11 Conclusion and future scope of research

We have developed a food production inventory model involving deteriorating green products. In this work, the rate of deterioration is taken to be preservation investment level dependent and production cost is based on the greenness of the product. Also, the customer’s demand rate is increased with the greenness of the product and decreased with the selling price to go through real life situations. Firstly, the crisp model is formulated, thereafter the related neutrosophic fuzzy model is also expressed with the linear pentagonal neutrosophic fuzzy parameters. To make the computational easier, we have converted the neutrosophic fuzzy model to a crispified model with the help of a suitable crispification method. After that we find out the solution of the crisp and crispified models with the ABC algorithm and sensitivities of different parameters of the crispified models are presented pictorially. For the first time, the linear pentagonal neutrosophic fuzzy number is used to construct the EPQ model for deteriorating green product with the demand dependent on selling price and green level of the product.

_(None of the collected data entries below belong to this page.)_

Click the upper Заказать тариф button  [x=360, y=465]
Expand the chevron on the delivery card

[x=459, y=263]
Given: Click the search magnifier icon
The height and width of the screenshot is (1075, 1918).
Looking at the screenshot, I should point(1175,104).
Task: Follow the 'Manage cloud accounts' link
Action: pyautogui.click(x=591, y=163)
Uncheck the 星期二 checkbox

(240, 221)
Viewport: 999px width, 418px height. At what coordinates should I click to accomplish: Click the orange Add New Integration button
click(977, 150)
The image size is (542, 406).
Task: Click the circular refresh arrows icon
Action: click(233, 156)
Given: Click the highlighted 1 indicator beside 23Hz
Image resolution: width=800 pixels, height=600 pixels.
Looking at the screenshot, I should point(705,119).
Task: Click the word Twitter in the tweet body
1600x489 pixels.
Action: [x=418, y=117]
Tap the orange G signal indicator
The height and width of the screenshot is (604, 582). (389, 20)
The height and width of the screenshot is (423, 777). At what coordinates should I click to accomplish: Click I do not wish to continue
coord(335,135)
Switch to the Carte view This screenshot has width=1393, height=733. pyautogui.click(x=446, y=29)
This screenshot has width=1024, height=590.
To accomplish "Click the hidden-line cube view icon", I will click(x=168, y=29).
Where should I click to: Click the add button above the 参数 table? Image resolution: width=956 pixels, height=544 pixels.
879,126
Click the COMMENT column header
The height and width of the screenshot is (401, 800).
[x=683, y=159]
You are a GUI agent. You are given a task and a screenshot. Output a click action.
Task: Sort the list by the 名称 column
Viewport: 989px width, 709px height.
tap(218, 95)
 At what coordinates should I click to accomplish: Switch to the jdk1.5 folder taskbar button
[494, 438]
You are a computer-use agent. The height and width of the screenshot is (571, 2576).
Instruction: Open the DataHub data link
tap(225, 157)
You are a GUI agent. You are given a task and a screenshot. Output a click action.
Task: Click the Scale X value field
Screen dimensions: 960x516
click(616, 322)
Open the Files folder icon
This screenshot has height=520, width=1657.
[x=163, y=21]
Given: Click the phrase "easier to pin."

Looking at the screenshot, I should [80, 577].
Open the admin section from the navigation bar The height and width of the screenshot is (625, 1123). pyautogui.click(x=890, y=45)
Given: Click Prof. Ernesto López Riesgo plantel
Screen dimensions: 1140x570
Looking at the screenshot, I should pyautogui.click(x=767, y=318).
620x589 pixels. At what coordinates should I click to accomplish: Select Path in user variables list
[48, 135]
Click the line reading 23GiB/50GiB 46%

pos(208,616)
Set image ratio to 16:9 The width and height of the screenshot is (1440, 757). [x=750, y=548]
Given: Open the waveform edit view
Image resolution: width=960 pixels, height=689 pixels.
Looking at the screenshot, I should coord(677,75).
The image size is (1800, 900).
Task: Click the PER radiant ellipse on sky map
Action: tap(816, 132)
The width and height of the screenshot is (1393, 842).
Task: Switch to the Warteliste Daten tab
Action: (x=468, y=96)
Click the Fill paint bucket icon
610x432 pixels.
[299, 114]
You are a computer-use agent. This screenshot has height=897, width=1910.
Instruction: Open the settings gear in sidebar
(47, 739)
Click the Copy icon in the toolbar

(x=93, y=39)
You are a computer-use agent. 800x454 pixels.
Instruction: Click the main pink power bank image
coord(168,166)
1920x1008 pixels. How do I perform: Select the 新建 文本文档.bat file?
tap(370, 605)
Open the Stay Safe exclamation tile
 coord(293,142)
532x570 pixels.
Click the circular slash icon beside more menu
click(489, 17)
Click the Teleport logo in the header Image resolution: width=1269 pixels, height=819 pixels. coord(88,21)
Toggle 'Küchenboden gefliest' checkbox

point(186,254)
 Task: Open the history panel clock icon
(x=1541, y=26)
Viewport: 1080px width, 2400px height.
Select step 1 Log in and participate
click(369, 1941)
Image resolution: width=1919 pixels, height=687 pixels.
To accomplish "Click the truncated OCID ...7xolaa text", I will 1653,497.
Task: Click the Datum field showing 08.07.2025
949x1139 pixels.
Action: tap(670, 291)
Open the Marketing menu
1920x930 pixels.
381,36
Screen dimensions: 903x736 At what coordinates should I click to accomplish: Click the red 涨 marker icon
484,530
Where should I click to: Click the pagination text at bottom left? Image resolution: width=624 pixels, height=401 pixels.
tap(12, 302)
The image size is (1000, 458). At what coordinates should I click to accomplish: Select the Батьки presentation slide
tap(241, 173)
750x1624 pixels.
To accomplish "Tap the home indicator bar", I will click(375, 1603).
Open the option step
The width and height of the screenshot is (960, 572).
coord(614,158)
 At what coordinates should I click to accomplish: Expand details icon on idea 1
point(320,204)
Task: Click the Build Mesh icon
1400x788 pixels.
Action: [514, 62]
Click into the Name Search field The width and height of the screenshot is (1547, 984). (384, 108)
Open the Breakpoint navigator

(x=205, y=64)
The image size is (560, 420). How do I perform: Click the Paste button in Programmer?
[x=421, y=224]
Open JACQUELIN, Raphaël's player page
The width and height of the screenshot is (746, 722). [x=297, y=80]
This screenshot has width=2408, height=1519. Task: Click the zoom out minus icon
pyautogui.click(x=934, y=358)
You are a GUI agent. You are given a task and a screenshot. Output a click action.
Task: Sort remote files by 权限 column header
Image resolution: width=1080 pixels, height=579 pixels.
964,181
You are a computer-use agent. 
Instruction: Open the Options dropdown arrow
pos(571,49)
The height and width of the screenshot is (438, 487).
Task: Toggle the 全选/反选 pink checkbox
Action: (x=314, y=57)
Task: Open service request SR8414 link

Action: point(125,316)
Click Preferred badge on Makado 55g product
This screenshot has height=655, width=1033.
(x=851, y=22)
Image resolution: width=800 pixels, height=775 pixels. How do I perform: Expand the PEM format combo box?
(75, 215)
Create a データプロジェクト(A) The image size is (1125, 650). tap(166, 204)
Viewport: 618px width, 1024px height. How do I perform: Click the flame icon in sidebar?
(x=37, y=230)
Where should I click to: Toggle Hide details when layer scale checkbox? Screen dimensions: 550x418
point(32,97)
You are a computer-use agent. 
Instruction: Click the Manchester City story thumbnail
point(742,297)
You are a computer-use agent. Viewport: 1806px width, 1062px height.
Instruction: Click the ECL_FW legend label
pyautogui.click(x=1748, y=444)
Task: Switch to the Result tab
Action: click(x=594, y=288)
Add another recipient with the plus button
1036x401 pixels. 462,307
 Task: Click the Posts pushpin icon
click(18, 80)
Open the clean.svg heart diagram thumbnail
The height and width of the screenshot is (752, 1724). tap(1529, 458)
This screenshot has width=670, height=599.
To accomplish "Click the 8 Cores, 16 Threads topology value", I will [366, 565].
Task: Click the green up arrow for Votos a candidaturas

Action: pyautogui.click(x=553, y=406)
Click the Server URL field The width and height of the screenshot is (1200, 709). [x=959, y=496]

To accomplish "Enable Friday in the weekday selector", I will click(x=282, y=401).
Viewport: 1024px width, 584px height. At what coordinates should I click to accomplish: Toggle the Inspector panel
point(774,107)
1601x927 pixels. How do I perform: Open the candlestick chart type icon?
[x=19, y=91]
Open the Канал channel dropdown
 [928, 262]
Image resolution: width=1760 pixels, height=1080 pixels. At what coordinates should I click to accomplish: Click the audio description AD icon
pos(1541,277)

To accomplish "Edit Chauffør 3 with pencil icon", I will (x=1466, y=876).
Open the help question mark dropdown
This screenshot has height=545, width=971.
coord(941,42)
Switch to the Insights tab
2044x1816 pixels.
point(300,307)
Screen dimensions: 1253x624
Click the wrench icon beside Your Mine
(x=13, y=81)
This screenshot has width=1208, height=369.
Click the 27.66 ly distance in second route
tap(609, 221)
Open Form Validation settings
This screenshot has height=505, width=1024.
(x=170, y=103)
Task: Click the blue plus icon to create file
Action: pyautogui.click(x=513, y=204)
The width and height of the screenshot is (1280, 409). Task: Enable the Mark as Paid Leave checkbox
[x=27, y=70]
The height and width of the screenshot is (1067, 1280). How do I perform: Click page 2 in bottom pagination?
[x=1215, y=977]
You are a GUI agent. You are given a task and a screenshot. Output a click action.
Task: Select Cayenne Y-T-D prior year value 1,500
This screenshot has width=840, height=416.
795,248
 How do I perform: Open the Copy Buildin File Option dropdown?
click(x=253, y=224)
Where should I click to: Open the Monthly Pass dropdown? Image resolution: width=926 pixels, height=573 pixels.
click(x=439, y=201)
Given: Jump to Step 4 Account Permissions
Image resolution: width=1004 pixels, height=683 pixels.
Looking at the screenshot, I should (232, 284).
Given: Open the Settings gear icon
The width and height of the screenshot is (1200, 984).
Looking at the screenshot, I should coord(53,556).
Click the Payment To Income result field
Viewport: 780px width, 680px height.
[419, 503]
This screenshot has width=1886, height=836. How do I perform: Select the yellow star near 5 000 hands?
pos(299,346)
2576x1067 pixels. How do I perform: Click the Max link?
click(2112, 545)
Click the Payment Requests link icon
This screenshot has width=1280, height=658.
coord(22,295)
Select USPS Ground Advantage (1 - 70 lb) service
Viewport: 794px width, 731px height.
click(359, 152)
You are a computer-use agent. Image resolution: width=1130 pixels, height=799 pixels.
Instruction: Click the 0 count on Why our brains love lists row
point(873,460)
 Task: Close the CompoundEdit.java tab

This study has the following limitations:

(i) In the proposed production model, manufacturer produces green products which are perfect. However, the concept of defective production is not considered.

(ii) Though there are so many soft computing techniques, we have only used the ABC algorithm to solve the model. The limitations of this method are as follows:

  • Insufficient use of secondary information

  • Requires new fitness test on new algorithm

  • Higher number of objective function evaluation

  • Slow sequential processing.

For future scope of research, one can developed more inventory models based on the ideas discussed in this work. This model can be enhanced by incorporating trade credit financing to generate higher demand rates. Additionally, we can extend this model to include Weibull distributed deterioration rate with two/ three parameters in stochastic environment. Researchers can use stochastic, intuitionistic fuzzy, fuzzy numbers or type-2 fuzzy to deal with the imprecision of their parameters with reference to real data.